ギリシャ問題は先送りで、直近のクラッシュを回避しました。しかし、ギリシャ債務の放棄でしか根本的な解決を得ることはできないので、今後も紆余曲折が予想されます。



さて、現在のギリシャ国民の置かれている状況は過酷です。債権国から増税と年金カットを迫られており、拒否するのならユーロ離脱を強制されます。



素朴な疑問として、ユーロを離脱すれば増税や年金カットを実行する必要が無く、債権国からの屈辱的な要求に応える必要が無いのに、なぜギリシャ国民はユーロ離脱を望まないのでしょうか?



それは、ユーロを離脱して通貨ドラクマを復活させることで、極度の通貨安とハイパーインフレを惹起するからです。実はギリシャ国にとっては公的債務の実質価値が激減するので、これは望ましいことです。



しかし、「インフレ税」を徴収されるギリシャ国民にとってはたまったものではありません。おそらく塗炭の苦しみを味わうことになるので、増税や年金カットを受け入れてでもユーロ離脱を回避したいのです。



このように行き過ぎた通貨安はインフレ税を通じて、国民の金融資産を収奪します。これを回避するためには、金融資産を海外に避難させるのがベストですが、資本移動規制が敷かれており実質的に不可能です。



このため、ギリシャ国民は高級車などの価値の落ちにくいモノを購入しようとしたのです。しかし、この最終局面に至るまでに、少なくとも半年以上の猶予がありました。

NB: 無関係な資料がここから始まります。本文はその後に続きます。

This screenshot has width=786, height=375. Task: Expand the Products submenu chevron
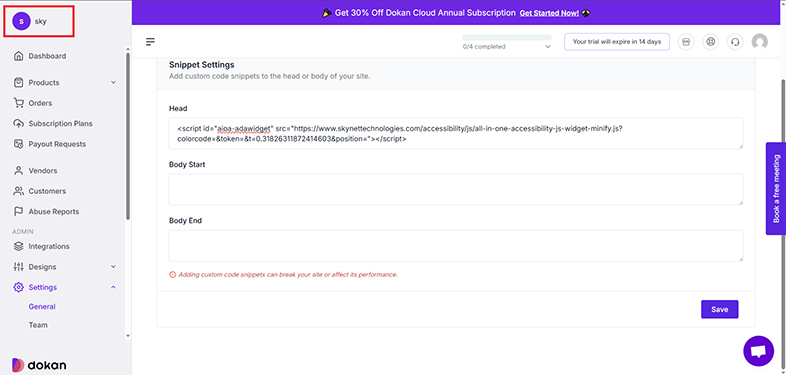coord(113,82)
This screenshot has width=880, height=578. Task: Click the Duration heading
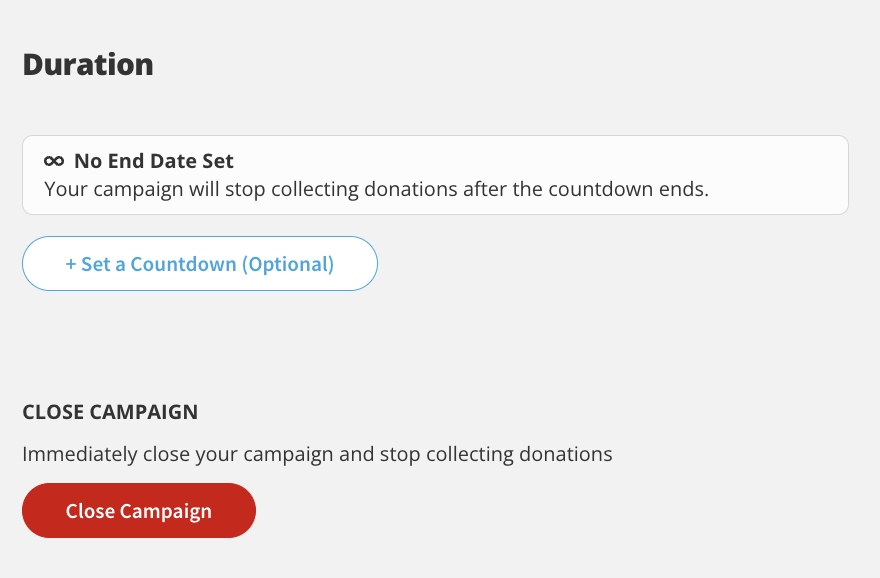click(88, 65)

事実、2015年に入ってからギリシャ国内の金融資産の大規模な資産逃避(キャピタルフライト)が発生したようです。そして逃げ遅れた人が、これから苦しみを味わおうとしています。



ギリシャの事例を教訓にするとすれば、社会・経済的な変化を注意深くモニタリングすることに尽きると思います。日本は、この3年で通貨安が劇的に進行しましたが、まだ国内物価に転嫁されていない段階です。



このため物価が低位安定しており非常に理想的な状況ですが、いつまでもこの心地良い状況が続く保証はありません。カタストロフィーを願うわけではないですが、備えあれば憂い無しだと思います。